Fighting fire before it starts
The small fire that flared up along a path at Granlibakken Resort weeks ago normally would have had General Manager Ron Parson thinking how quickly the flames could lick into the crowns of the trees and explode into an out-of-control blaze.
But Parson, the North Tahoe Fire Protection District, Placer County and the Nevada Fire Safe Council were close to completing a $85,000 project clearing out dead brush and thinning trees.
“If that fire had happened before, I think the old, dead trees would have gone up too,” said Parson.
The fire was quickly doused, illustrating the value of project even before its completion.
But the work around Granlibakken and another project at Chinquapin are no ordinary thin-and-burn operations.
Instead of being piled into heaps and burned, which foresters say would send a cloud of smoke into Tahoe City, the forest debris will be chipped and eventually hauled to a Loyalton biomass plant to be converted to energy.
Huddled in a circle, as chainsaws growled in the background, the partners talked Wednesday of the innovative forest management project and the growing list of thinning projects that can be a source of biomass fuel.
“Rather than burning the material, we will pay for the chipping and the hauling of it off to Loyalton,” said Brett Storey, Placer County’s new biomass program director. “Our goal is to make this grow beyond Granlibakken.”
North Tahoe Fire Protection District officials are seeing a sliver of the $439,000 recently received through the help of Congressman John Doolittle, who represents California’s 4th district, being put to work.
“It’s nice to see all levels of government working together,” said the district’s battalion chief, Dave Ruben.
The grant is funding forest thinning on a number of high-danger sites across North Tahoe, and at the same time producing a stream of biomass that is fueling Placer County’s push for a local energy plant run off of forest waste.
The spark that made the project work was the partnership of private and public money to do the thinning.
The area around Granlibakken was recognized as a fire hazard, by both the resort’s owners and the North Tahoe fire district. The resort’s owners, who were already doing thinning work, were the perfect partners to team with on a larger forestry project, officials said.
A similar project, where both homeowners and public agencies have joined forces on forest thinning, is going on in Chinquapin.

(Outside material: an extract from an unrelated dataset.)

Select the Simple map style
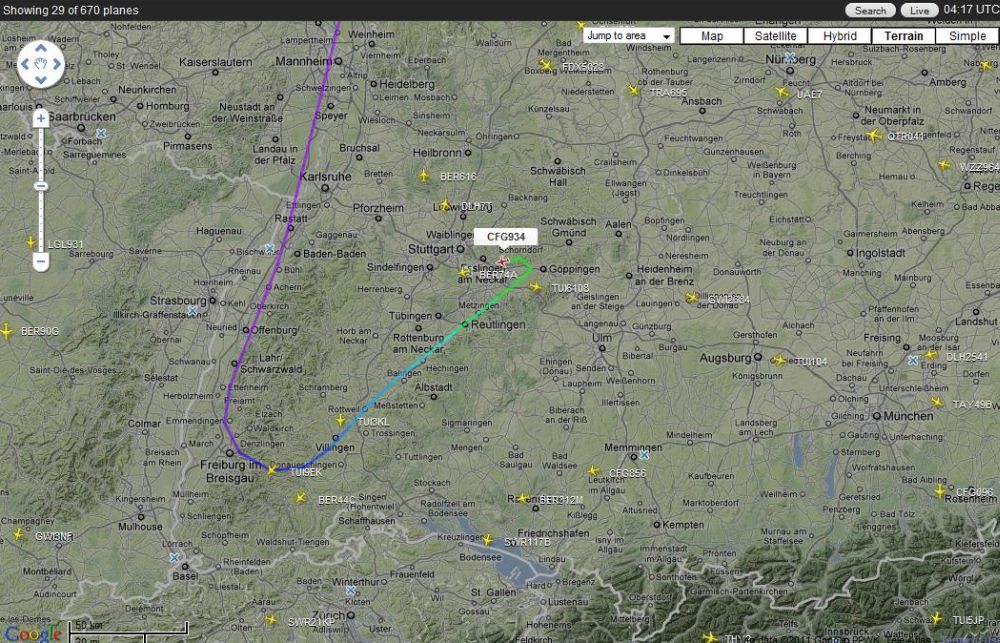Image resolution: width=1000 pixels, height=643 pixels. (967, 36)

“This is great in order to protect structures,” said Placer County Supervisor Bruce Kranz, who is an advocate for biomass in the Tahoe Basin. “My next question is what are we going to do about Forest Service land.”

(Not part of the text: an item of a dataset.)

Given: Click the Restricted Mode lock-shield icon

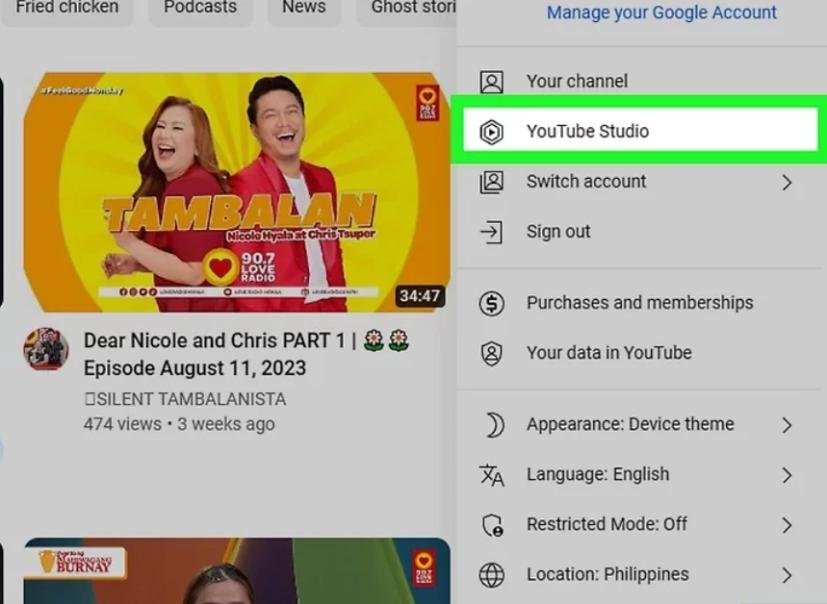Looking at the screenshot, I should 491,525.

The stretch of thinned forest, called a “shaded fuel break” is meant to drop a wildfire to the ground, since the space between trees is enough that the fire cannot leap from crown to crown.

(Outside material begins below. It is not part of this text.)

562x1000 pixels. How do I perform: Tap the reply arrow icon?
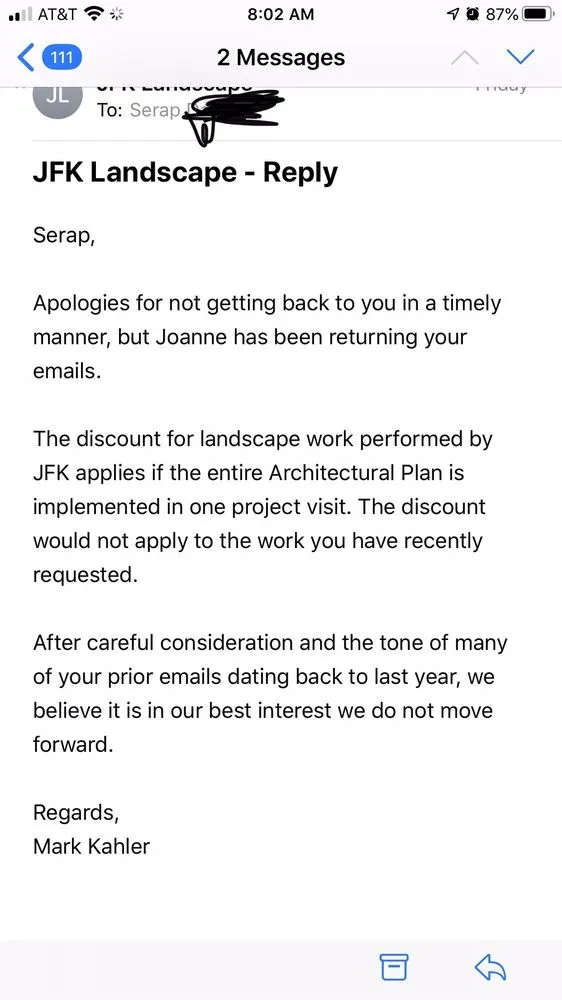point(490,967)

The area would aid firefighters working to extinguish a blaze, since the fire would slow and lessen intensity in the thinned forest, said John Pang, fire chief at Meeks Bay fire department.
Where regions such as the Midwest have begun turning their corn crops into the vehicle fuel ethanol, Placer officials are looking to lead the way in tying the much-needed thinning of Tahoe forests to the generation of electricity and other biofuels.
“We are going to push this at a national level to show that Lake Tahoe is leading the way,” said Storey.
The collaboration of agencies from the Tahoe Regional Planning Agency to California State Parks, which has truck loads of chips waiting to be hauled off to Loyalton to become biomass fuel, is helping move the idea forward, said Kranz.
“You can see the unity on this,” Kranz said. “Everybody is interested in protecting Lake Tahoe.”